Five Arizona families, represented by the Institute for Justice, have intervened in the first-ever legal challenge filed against school choice programs for special needs and foster children. Three other states, Florida, Utah and Ohio, provide scholarships to more than 16,000 special needs children-and none of those programs have been subject to legal challenge.
Opponents, including the ACLU Foundation of Arizona and People for the American Way, filed an original action with the Arizona Supreme Court, seeking to bypass the trial court. The Court will consider the case tomorrow, January 9, and parents are urging the Court to either require the case be filed in the trial court, where a full factual record about the programs can be developed, or uphold the programs as consistent with the Arizona Constitution.

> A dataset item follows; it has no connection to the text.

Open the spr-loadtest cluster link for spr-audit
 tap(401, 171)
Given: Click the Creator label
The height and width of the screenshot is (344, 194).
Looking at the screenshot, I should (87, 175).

The lawsuit relies on recycled legal claims that the Arizona Supreme Court has already rejected and that are inconsistent with the State’s longstanding history of offering educational alternatives for K-12 and college education, including educational voucher programs. A report authored by IJ’s Director of Strategic Research, Dr. Dick Carpenter II, and released last week, details Arizona’s little-known voucher programs that for years have offered public aid to needy Arizonans to spend on the service provider of their choice-public, private or religious-just like the challenged school choice programs.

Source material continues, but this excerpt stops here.